— Work request —
Report how many lines of the records below include the word "computer". Give nothing but the number.

— Records for the exercise —
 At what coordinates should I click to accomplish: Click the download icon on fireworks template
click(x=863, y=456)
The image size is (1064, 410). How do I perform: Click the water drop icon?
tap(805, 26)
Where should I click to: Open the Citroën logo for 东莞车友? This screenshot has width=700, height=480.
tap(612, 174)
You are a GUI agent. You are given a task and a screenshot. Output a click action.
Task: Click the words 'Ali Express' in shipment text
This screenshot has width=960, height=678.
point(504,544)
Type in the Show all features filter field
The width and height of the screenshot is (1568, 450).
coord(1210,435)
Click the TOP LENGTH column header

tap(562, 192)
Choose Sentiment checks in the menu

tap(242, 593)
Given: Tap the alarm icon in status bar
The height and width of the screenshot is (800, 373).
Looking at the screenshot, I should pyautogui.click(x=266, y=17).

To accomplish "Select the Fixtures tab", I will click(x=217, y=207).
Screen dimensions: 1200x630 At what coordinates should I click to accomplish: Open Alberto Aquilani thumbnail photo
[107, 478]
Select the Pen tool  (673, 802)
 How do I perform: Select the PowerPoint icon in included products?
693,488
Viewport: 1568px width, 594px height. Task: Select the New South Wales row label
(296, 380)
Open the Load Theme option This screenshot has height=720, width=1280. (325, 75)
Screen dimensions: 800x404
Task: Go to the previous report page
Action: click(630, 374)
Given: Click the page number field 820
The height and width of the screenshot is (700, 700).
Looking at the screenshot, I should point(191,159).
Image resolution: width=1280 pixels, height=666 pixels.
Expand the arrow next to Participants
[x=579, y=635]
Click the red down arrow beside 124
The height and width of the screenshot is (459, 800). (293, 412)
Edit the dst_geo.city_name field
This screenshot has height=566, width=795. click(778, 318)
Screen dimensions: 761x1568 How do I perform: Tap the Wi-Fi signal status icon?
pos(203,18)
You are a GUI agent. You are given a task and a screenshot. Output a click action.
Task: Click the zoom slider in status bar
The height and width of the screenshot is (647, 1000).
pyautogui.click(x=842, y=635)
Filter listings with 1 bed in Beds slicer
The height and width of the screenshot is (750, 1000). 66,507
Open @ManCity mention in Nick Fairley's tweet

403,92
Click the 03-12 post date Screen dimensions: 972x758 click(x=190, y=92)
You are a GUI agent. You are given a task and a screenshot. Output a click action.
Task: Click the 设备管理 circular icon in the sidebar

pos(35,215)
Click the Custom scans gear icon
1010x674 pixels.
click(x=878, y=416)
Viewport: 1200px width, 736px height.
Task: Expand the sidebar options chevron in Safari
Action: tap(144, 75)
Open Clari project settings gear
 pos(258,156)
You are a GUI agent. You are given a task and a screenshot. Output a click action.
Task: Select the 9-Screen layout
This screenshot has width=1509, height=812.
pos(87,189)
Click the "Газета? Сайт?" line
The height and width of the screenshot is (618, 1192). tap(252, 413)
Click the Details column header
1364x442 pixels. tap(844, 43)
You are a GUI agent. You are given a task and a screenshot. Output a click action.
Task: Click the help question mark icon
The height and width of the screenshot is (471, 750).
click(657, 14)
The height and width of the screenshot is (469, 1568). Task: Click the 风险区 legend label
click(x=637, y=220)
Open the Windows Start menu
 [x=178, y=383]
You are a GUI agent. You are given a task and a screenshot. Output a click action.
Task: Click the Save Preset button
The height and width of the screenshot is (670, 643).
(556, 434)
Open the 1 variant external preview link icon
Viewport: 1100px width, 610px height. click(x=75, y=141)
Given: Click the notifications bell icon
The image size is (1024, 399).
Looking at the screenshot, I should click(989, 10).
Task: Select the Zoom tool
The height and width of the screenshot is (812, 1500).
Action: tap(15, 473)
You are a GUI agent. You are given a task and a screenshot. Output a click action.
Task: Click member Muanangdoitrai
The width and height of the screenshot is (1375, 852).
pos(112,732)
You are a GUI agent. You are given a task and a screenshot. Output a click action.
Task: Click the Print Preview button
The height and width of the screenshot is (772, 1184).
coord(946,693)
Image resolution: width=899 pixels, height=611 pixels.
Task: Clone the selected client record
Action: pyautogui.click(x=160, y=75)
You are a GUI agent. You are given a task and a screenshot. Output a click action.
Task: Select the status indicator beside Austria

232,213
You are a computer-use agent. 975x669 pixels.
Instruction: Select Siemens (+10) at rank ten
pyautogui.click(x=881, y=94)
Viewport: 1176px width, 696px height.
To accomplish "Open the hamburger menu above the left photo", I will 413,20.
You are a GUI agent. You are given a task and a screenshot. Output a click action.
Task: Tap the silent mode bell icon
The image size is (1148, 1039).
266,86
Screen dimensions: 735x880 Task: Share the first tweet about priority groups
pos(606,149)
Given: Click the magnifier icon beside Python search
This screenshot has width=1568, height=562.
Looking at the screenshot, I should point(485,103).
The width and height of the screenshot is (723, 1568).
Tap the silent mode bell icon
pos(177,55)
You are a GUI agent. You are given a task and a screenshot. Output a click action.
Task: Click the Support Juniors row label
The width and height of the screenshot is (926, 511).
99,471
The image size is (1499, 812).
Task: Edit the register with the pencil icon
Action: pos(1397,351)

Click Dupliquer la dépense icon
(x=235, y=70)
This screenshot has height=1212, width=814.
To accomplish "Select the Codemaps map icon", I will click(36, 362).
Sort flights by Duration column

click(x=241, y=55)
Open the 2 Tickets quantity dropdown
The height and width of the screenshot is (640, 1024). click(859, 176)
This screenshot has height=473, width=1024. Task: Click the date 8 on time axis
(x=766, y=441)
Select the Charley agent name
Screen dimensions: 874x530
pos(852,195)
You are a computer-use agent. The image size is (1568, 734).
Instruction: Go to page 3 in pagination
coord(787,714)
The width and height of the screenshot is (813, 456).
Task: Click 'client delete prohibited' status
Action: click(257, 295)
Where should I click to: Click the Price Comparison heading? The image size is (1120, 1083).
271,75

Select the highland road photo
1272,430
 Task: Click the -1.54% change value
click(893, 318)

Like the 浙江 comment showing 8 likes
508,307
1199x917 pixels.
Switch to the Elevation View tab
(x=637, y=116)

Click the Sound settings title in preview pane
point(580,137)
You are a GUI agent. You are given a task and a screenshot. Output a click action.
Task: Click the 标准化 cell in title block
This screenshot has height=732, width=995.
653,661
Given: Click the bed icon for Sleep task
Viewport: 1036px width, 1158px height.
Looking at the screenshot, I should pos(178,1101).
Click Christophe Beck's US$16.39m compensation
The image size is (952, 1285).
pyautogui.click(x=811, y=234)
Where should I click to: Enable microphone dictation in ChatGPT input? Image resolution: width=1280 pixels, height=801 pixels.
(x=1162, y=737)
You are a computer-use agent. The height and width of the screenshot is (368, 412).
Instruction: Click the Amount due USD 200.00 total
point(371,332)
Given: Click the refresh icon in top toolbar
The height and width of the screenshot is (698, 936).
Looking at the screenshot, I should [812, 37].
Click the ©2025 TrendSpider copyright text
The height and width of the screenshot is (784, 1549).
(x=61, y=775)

— Answer section —
3